### TRECHO FORNECIDO
________________________________________

Por DANIEL FINIZOLA
Durante o final do século XIX e início do século XX, vários intelectuais brasileiros começaram a questionar os nosso modelos culturais que viviam sob forte influência da efervescência europeia que antecedeu a Primeira Guerra Mundial. No Brasil, movimentos como a Semana de Arte Moderna (1922) satirizavam e buscavam construir um discurso de valorização e identificação da cultura nacional. Essa construção também foi envolvida por vários equívocos, mas que não é nosso objetivo debatê-los agora.
No campo da música, o samba vai se constituindo como símbolo nacional, estudado por vários intelectuais brasileiros no início do século XX. A aproximação com os yankees nos leva ao desenvolvimento de um estilo musical rebuscado, meio jazz, meio samba, entrando para história como Bossa Nova. A tal “Garota de Ipanema” ganhou o mundo e deu visibilidade internacional à música brasileira.
Lá pelos anos 70, do século passado, apareceu um disco que, no meu entender, é uma das melhores expressões da musicalidade brasileira que já ouvi. Sempre me chamou a atenção o balanço do violão associado a melodias geniais e letras que mesclam misticismo, história, cotidiano e amor. O título já faz referência a possibilidades de experiências e misturas, características que também marcam a história do Brasil e da sua música. Estamos falando do swing de Jorge Ben Jor – na época conhecido como Jorge Ben – e a sua magnifica “Tábua de Esmeraldas”.

________________________________________

### PROBLEMA PROPOSTO
Transcreva na íntegra o texto sobre a música brasileira, sem alterar uma única palavra. O material que vem depois do texto sobre a música brasileira é independente dele.

### LINHAS DE DADOS
________________________________________

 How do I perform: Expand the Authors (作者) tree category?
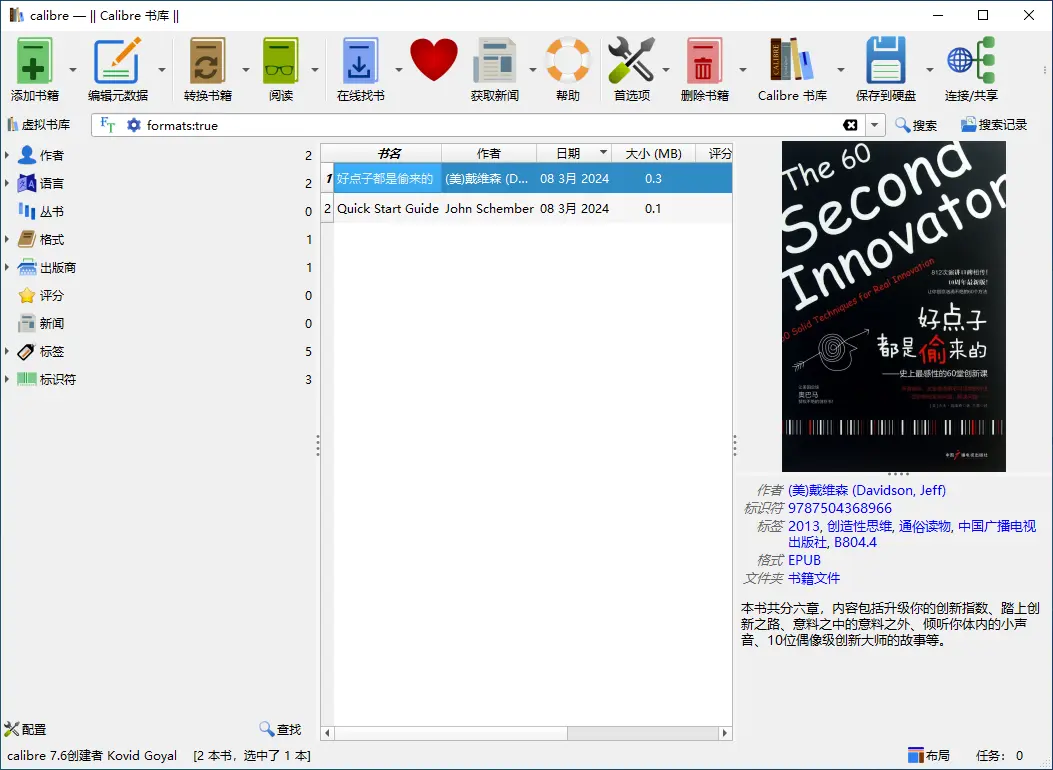tap(9, 155)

________________________________________

### RESPOSTA COMPLETA
Por DANIEL FINIZOLA
Durante o final do século XIX e início do século XX, vários intelectuais brasileiros começaram a questionar os nosso modelos culturais que viviam sob forte influência da efervescência europeia que antecedeu a Primeira Guerra Mundial. No Brasil, movimentos como a Semana de Arte Moderna (1922) satirizavam e buscavam construir um discurso de valorização e identificação da cultura nacional. Essa construção também foi envolvida por vários equívocos, mas que não é nosso objetivo debatê-los agora.
No campo da música, o samba vai se constituindo como símbolo nacional, estudado por vários intelectuais brasileiros no início do século XX. A aproximação com os yankees nos leva ao desenvolvimento de um estilo musical rebuscado, meio jazz, meio samba, entrando para história como Bossa Nova. A tal “Garota de Ipanema” ganhou o mundo e deu visibilidade internacional à música brasileira.
Lá pelos anos 70, do século passado, apareceu um disco que, no meu entender, é uma das melhores expressões da musicalidade brasileira que já ouvi. Sempre me chamou a atenção o balanço do violão associado a melodias geniais e letras que mesclam misticismo, história, cotidiano e amor. O título já faz referência a possibilidades de experiências e misturas, características que também marcam a história do Brasil e da sua música. Estamos falando do swing de Jorge Ben Jor – na época conhecido como Jorge Ben – e a sua magnifica “Tábua de Esmeraldas”.